Otto Dix. Wounded Soldier (Bapaume, Autumn 1916), 1924, etching opus VI, 19,7x29cm © (Otto Dix) VG Bild-Kunst, Bonn

Otto Dix, Hannah Höch, Günther Uecker, Joseph Beuys, Gerhard Richter, Antoni Rayzhekov

An exhibition by ifa (Institut für Auslandsbeziehungen) in collaboration with Structura Gallery and Goethe-Institut Bulgarien
curated by Maria Vassileva

Otto Dix (2 December 1891 – 25 July 1969) is one of the most famous German artists, painter and printmaker, noted for his ruthless and harshly realistic depictions of German society during the Weimar Republic and the brutality of war.

When the First World War erupted, Dix volunteered for the German Army. He was assigned to a field artillery regiment in Dresden. In the autumn of 1915 he was assigned as a non-commissioned officer of a machine-gun unit on the Western front and took part in the Battle of the Somme. In November 1917, his unit was transferred to the Eastern front until the end of hostilities with Russia, and in February 1918 he was stationed in Flanders. Back on the western front, he fought in the German Spring Offensive. He earned the Iron Cross (second class) and reached the rank of vizefeldwebel. In August of that year he was wounded in the neck, and shortly after he took pilot training lessons. He took part in a Fliegerabwehr-Kurs (“Defense Pilot Course”) in Tongern, was promoted to Vizefeldwebel and after passing the medical tests transferred to Aviation Replacement Unit Schneidemühl in Posen. He was discharged from service on 22 December 1918 and was home for Christmas.

Dix was profoundly affected by the sights of the war. He represented his traumatic experiences in many subsequent works, including a portfolio of fifty etchings called Der Krieg, published in 1924, presented in the exhibition. Subsequently, he referred again to the war in The War Triptych, painted from 1929-1932.

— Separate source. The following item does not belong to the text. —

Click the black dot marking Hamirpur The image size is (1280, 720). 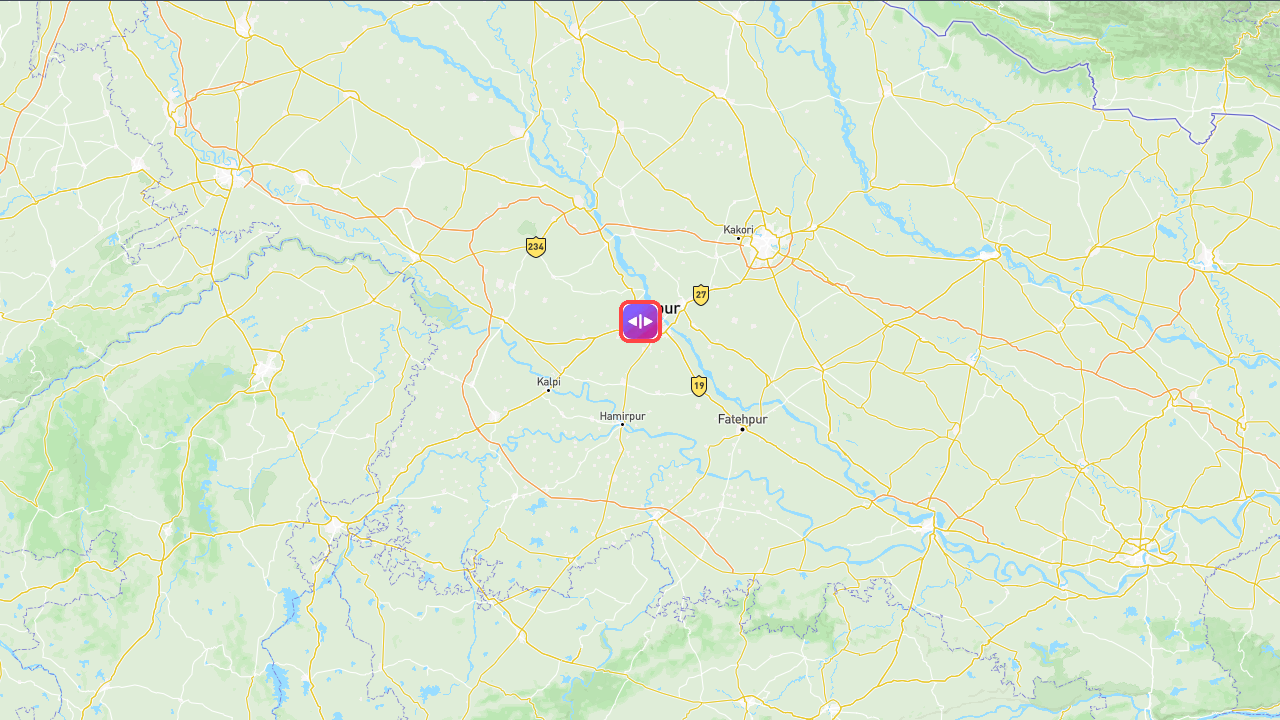coord(622,425)
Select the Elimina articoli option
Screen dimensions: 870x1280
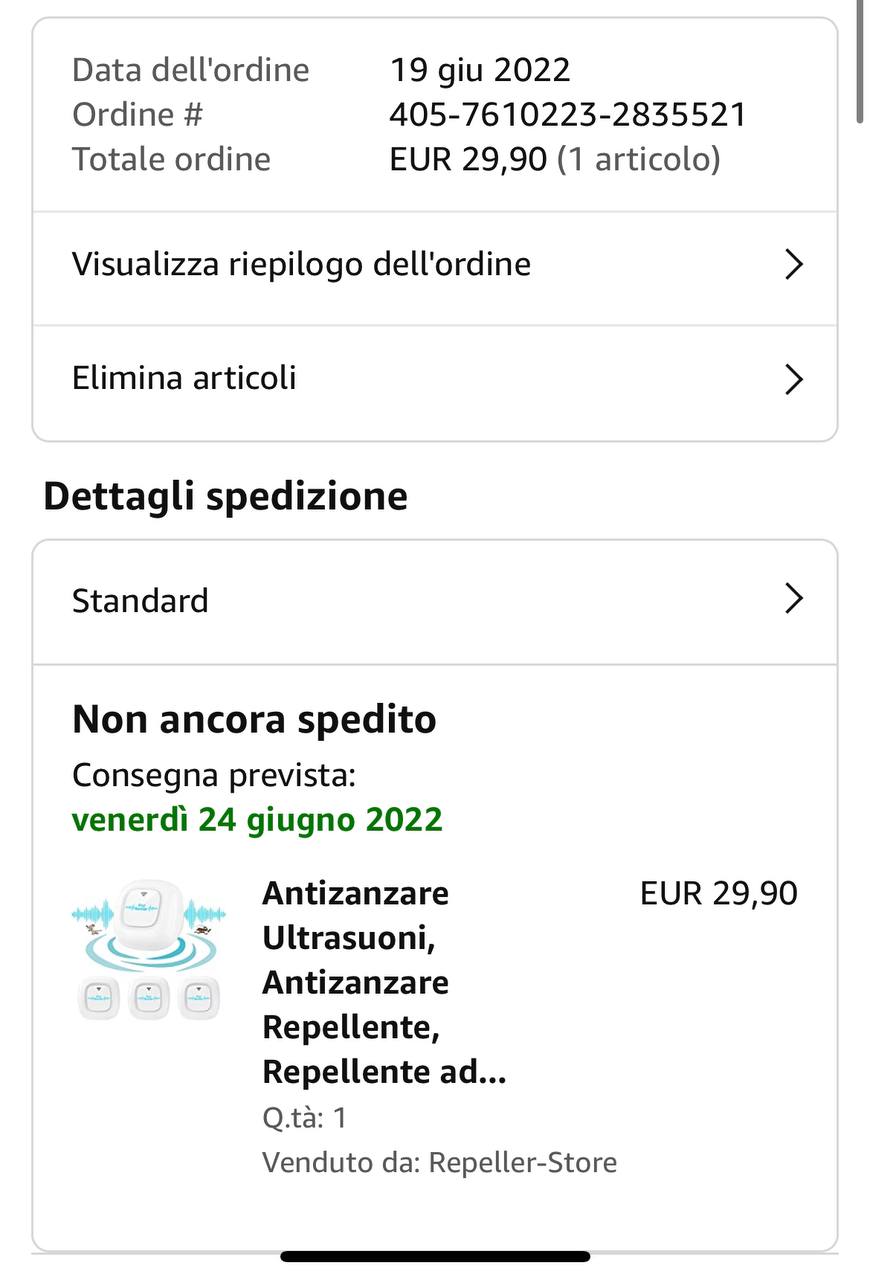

Why would a contemporary art gallery take an interest in displaying military-themed etchings from the second decade of the 20th century? The answer seems more and more obvious in the current times of social tension, political unrest and pandemics. The brutal truthfulness in the works of Otto Dix, the artistic approach that leaves no one indifferent, the grotesque images making us experience the horrors of war without being exposed to it, turn these works into a permanent alarm call. A reminder not only of the fierce clashes on the frontline, but also of all aberrations of the modern world, which keep on happening despite our cumulative historical experience.

We decided to supplement Otto Dix’s series Der Krieg (The War) with a small selection of works by other outstanding German artists, who have always kept their finger on the pulse of society:
Hannah Höch, Joseph Beuys, Günther Uecker and Gerhard Richter.

To give it all a more contemporary flavour, the show will also feature Antoni Rayzhekov’s piece Pandemic sound card, 2020, inspired by the Coronavirus situation and the possible manipulations threatening our civil freedoms.